How’d Charleston’s Drug Take Back Day go?

Local News

CHARLESTON, WV (WOWK) – A lot of unused medications and prescriptions are out of people’s houses and off the streets after National Drug Take Back Day this past weekend.

It happens twice a year in April and October. Last October, not many people attended due to the pandemic, but this time around, more medications were collected than expected.

“We alone brought in 50. So, we had about four bags full of medication that were returned to us,” Susan Bissett, President of the West Virginia Drug Intervention Institute said.

This past Saturday, the West Virginia Drug Intervention Institute partnered with the Charleston Police Department for National Prescription Drug Take Back Day. It addresses a crucial public safety and public health issue.

“If you just throw them in the trash for example, animals can get in the trash, people can get into the trash and take those medications and typically on the bottle you have your personal information,” Lindsay Acree, a Pharmacist in Charleston said.  

According to the 2019 National Survey on Drug Use and Health, 9.7 million people misused prescription pain relievers, 4.9 million people misused prescription stimulants, and 5.9 million people misused prescription tranquilizers or sedatives.

“Nine out of ten childhood poisonings happen in the home. There are some statistics from the National Poison Control Center that there’s an increase in young children who are visiting ER emergency rooms because they’ve ingested someone’s medication,” Bissett said.  

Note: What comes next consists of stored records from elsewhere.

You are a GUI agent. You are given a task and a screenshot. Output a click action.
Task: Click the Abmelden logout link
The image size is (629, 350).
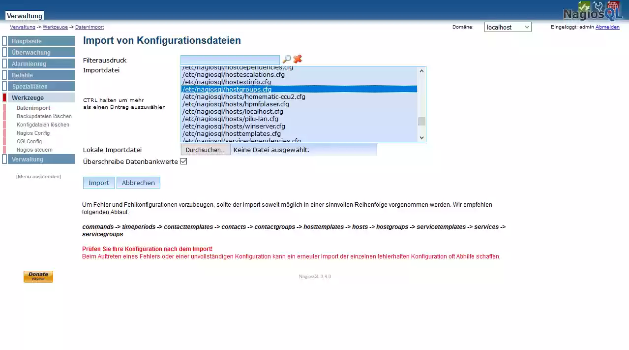tap(607, 27)
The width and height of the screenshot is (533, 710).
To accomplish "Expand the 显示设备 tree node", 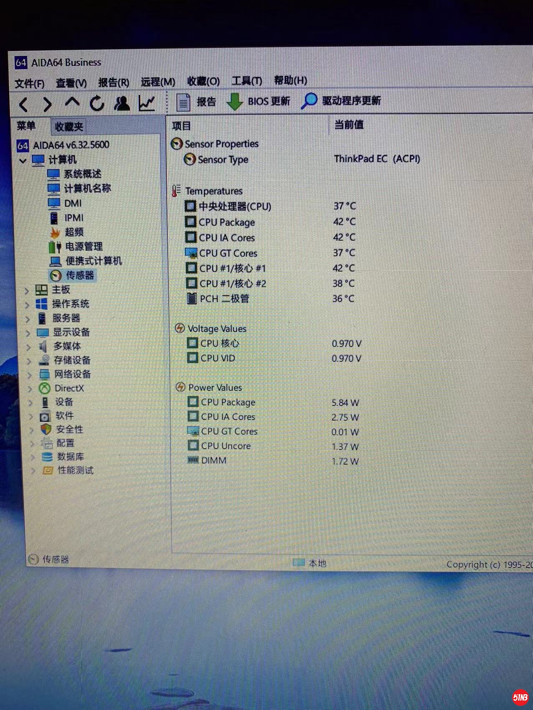I will click(x=28, y=333).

If you have unused medications and can’t drop them off at a pharmacy or another safe disposal site, here’s another option.

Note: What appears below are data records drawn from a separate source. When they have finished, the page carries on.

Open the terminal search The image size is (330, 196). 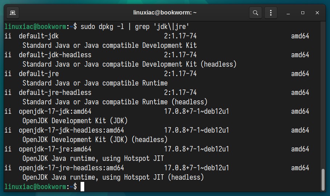click(x=256, y=13)
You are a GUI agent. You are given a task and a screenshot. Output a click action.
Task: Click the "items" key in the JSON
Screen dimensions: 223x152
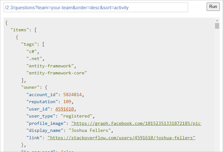[x=20, y=30]
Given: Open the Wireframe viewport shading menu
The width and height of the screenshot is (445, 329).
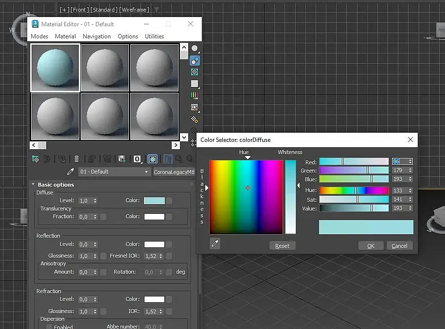Looking at the screenshot, I should click(134, 9).
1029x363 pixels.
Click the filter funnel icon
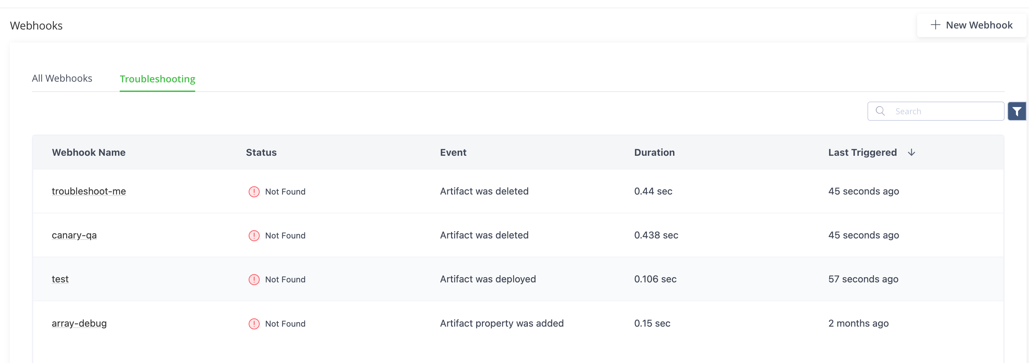tap(1017, 112)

“A lot of times medication can be mixed with things like cat litter or coffee grounds, but you want to take them out of the bottles and mix them with those products and seal it in bag and them throw it in the trash,” Acree said.

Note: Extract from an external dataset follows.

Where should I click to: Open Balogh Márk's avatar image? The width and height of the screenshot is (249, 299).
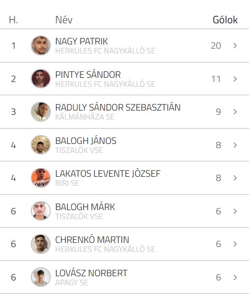tap(41, 211)
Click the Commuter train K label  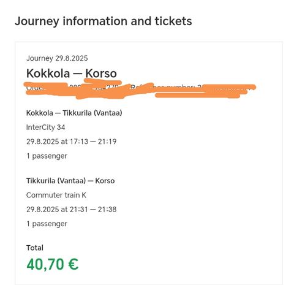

West Virginia Drug Intervention Institute also has a partnership with Dispose RX, which are packets you pour into pill bottles, fill it with three quarters of water, seal the bottle and then shake it. People should also never flush medication down the toilet because it goes into the water source.

Acree says people also should not save opioids or pain medication after they are better for another day. You should get rid of them. If you get hurt or need more medication you can always go back to the doctor to get more.